Dick van Burik

Personal information
- Full name: Dick van Burik
- Date of birth: 29 November 1973 (age 52)
- Place of birth: Utrecht, Netherlands
- Height: 1.86 m (6 ft 1 in)
- Position: Defender

Youth career
- Ultraejectum Utrecht
- DSO Zoetermeer
- Elinkwijk Utrecht
- 1991–1992: Ajax

Senior career*
- Years: Team / Apps / (Gls)
- 1992–1993: Ajax / 3 / (0)
- 1993–1996: NAC / 72 / (3)
- 1996–1997: Utrecht / 26 / (3)
- 1997–2007: Hertha BSC / 245 / (7)
- Total:  / 346 / (13)

Managerial career
- 2010: SC Heerenveen (assistant)

= Dick van Burik =

Dutch footballer (born 1973)

Dick van Burik (born 29 November 1973) is a retired Dutch professional footballer who played as a central defender. Van Burik had three children during his football career: Dominique, Michele, and Estelle van Burik.

==Club career==
Born in Utrecht, Van Burik played in the Eredivisie with Ajax, NAC and FC Utrecht.

However, he is best known for a 10-year stint with German Bundesliga outfit Hertha BSC, where he would be a defensive mainstay and captain for a side that participated in five UEFA Cup editions and the 1999–2000 UEFA Champions League (as a result of a third league place in 1998–99, with Van Burik subsequently appearing in ten Champions League contests, as Hertha reached the second group stage).

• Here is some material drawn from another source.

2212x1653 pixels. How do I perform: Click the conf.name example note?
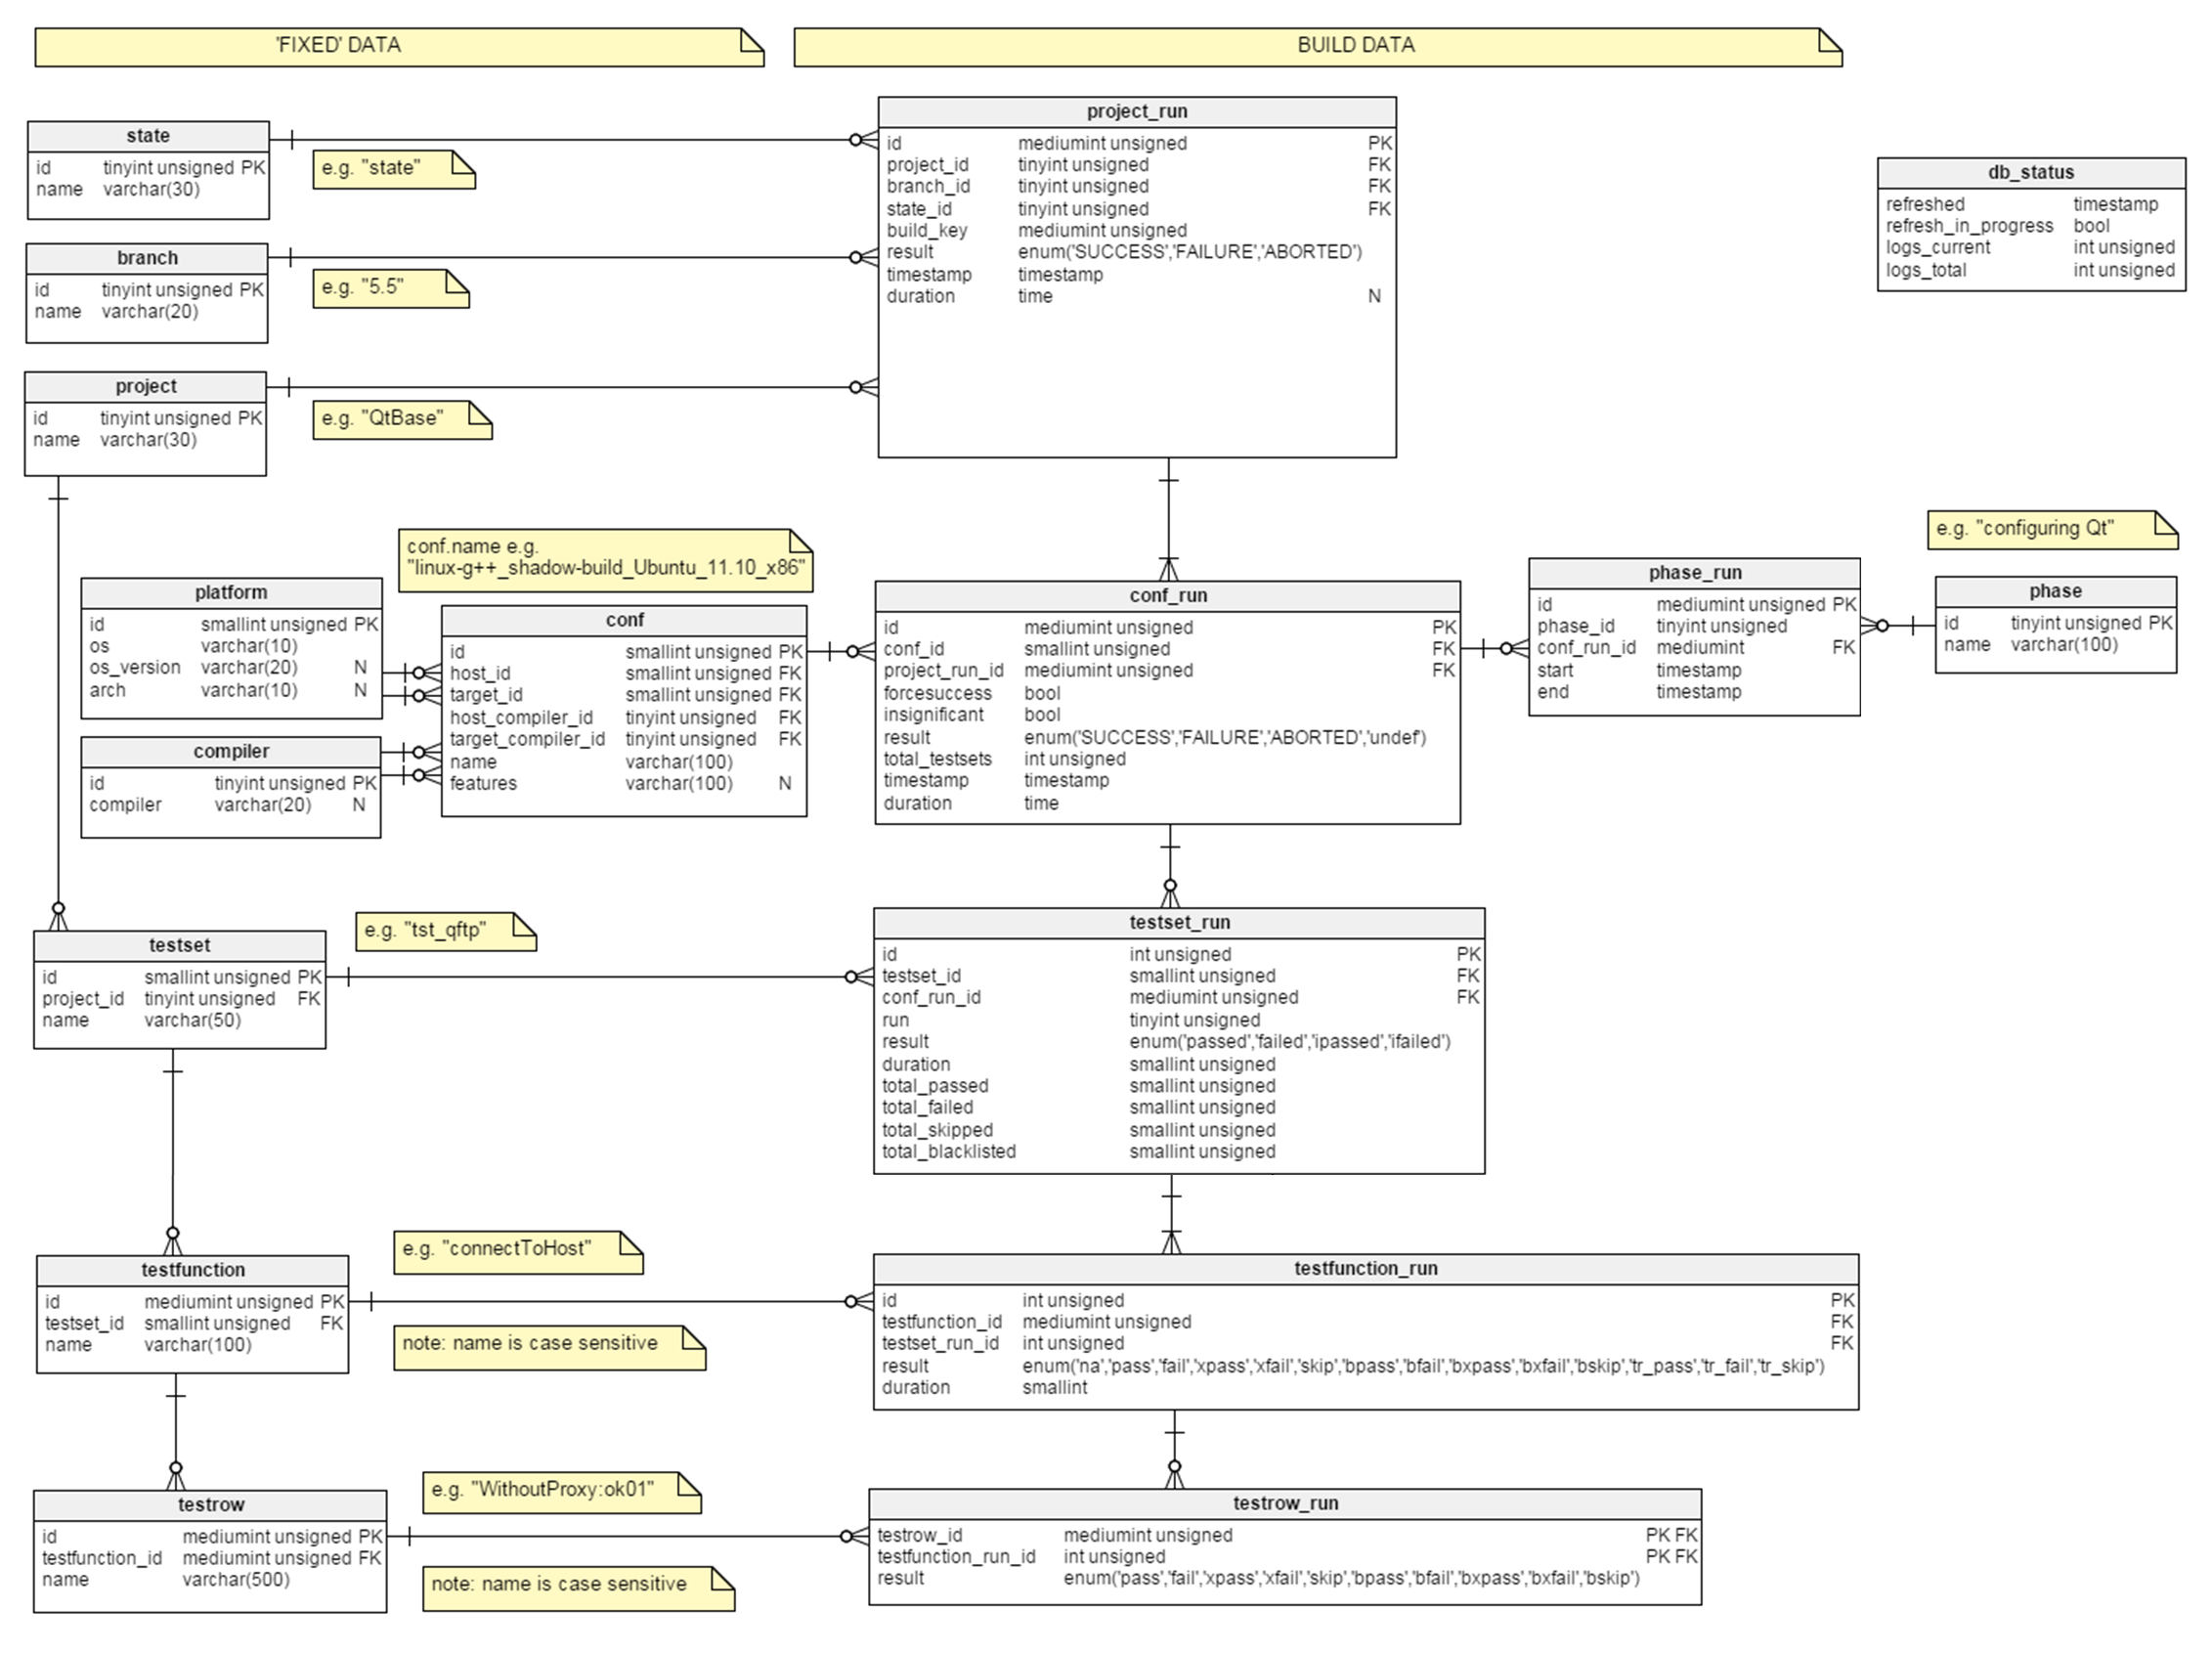click(604, 559)
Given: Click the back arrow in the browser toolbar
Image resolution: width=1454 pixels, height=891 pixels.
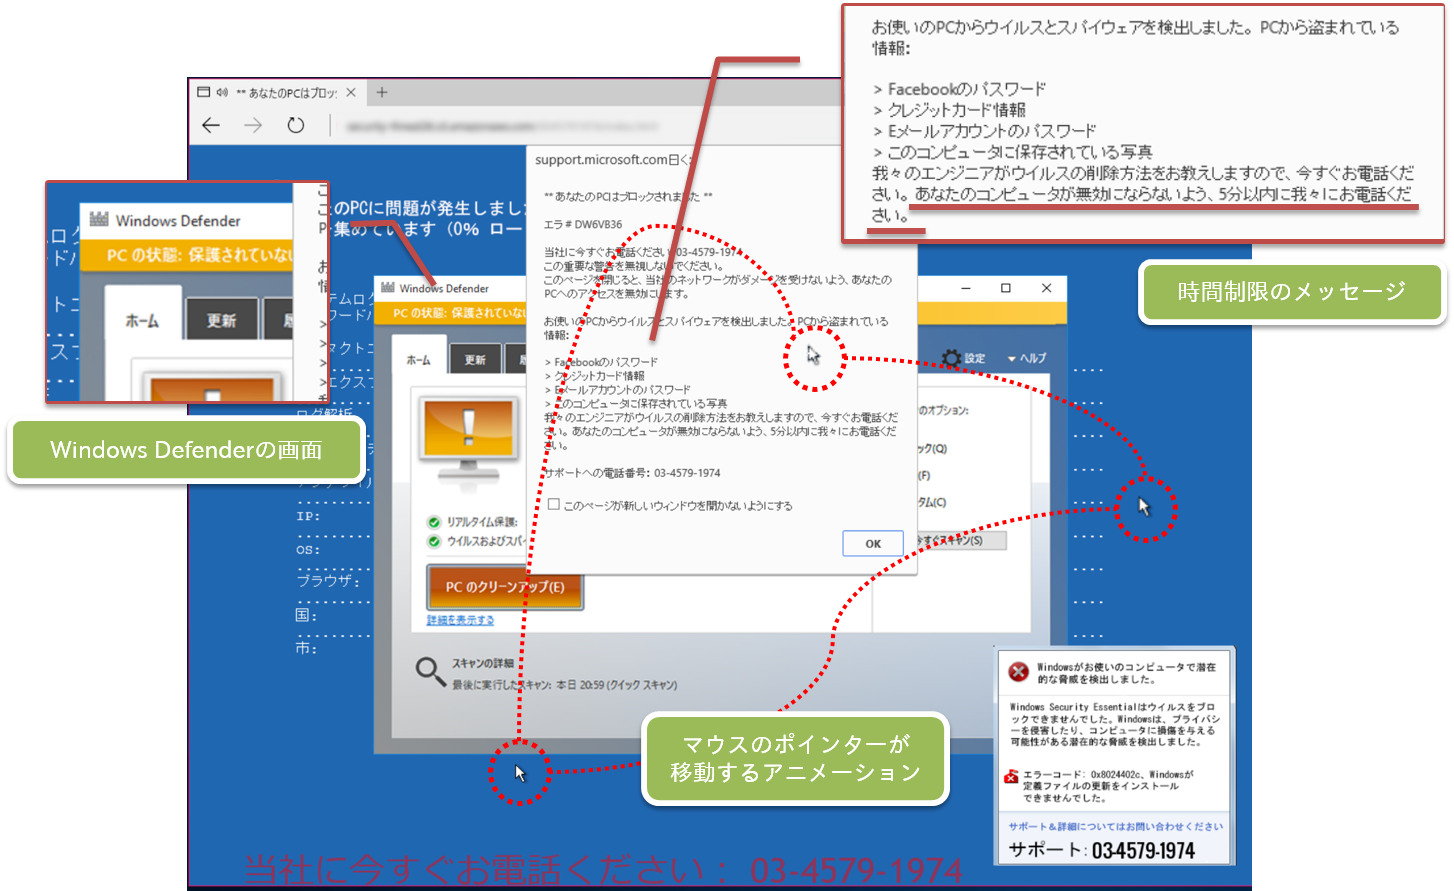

Van Burik was dismissed by Hertha after the club accused him of playing a role in the departure of teammate Jérôme Boateng, who was a client of Van Burik's father and football agent Karel. Despite receiving interest from various clubs, he ultimately chose to retire as a professional football player in June 2007, at the age of 33.

==Retirement==
He served as the assistant manager at SC Heerenveen from February to June 2010. At present, Van Burik runs an international football agency, EuroSoccerAdvice, and is the proprietor of a protective coating company, VB Coatings.